Dobbiamo abbandonare il modello di sviluppo occidentale, l’idea che sia un modello in sé completo e autosufficiente, ed elaborare invece un’immagine pluralista delle culture, mantenendo fermi due punti fondamentali: il principio razionale e quello dei diritti umani. Non si tratta di difendere un certo sistema politico, il parlamentarismo per esempio, ma di riconoscere la centralità dell’universalismo del soggetto. Per farlo, noi europei dobbiamo aprirci più consapevolmente al resto del mondo, e viceversa. Altrimenti il richiamo all’universalismo rischia di portarci, ancora una volta, al modello dell’ancien régime, o se vogliamo al modello westfaliano della guerra permanente. Una guerra permanente che la globalizzazione ha senz’altro favorito.

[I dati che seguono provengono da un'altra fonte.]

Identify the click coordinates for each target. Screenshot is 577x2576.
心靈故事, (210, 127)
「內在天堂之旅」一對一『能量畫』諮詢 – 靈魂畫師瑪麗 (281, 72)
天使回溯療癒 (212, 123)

A proposito di globalizzazione: una delle idee ricorrenti nella letteratura accademica e giornalistica, è che gli Stati-nazione siano semplici spettatori dei processi della globalizzazione economica, alla cui direzione non avrebbero partecipato in alcun modo, e che tali processi avrebbero ormai compromesso l’efficacia delle iniziative di Stati e movimenti sociali. Lei ha scritto invece che dovremmo smetterla di “ripetere il catechismo del pensiero unico, la cui idea centrale, condivisa tanto dagli avversari quanto dai sostenitori, è che la globalizzazione dell’economia rende impotenti gli Stati nazionali e i movimenti sociali”. In che senso “la globalizzazione dell’economia non elimina la nostra capacità d’azione politica”?
In primo luogo non bisogna dimenticare che la globalizzazione è stata costruita dagli Stati nazionali; a innescare il
meccanismo della globalizzazione non sono stati singoli e potenti leader politici, ma le istituzioni dello Stato nazionale, che hanno favorito una crescente interdipendenza. Da questo punto di vista, l’idea, a un certo punto condivisa da molti, che ci saremmo ritrovati in una società mondiale, si è rivelata del tutto erronea.
Gli Stati nazionali, infatti, non sono scomparsi, ma hanno senz’altro subito una trasformazione, da cui deriva la loro marginalità nella gestione dell’ambito economico. L’aspetto principale della globalizzazione non è l’internazionalizzazione degli scambi, ma l’impossibilità di controllare il sistema economico globale, che elude ogni controllo. Seguendo la tradizione liberale o marxista, eravamo abituati a pensare che tra l’economia e la società ci fosse un legame, mentre la globalizzazione ci ha insegnato che l’economia non ha più alcun legame né con l’ambito sociale né con quello politico. D’altra parte, anche il mondo sociale è stato distrutto. È vero, come sostenevo allora, che la globalizzazione dell’economia non compromette la nostra capacità di azione politica, ma quest’azione non può più essere elaborata e definita socialmente, perché il sociale è diventato un acquitrino, una valle sperduta in mezzo alle montagne, priva di realtà propria.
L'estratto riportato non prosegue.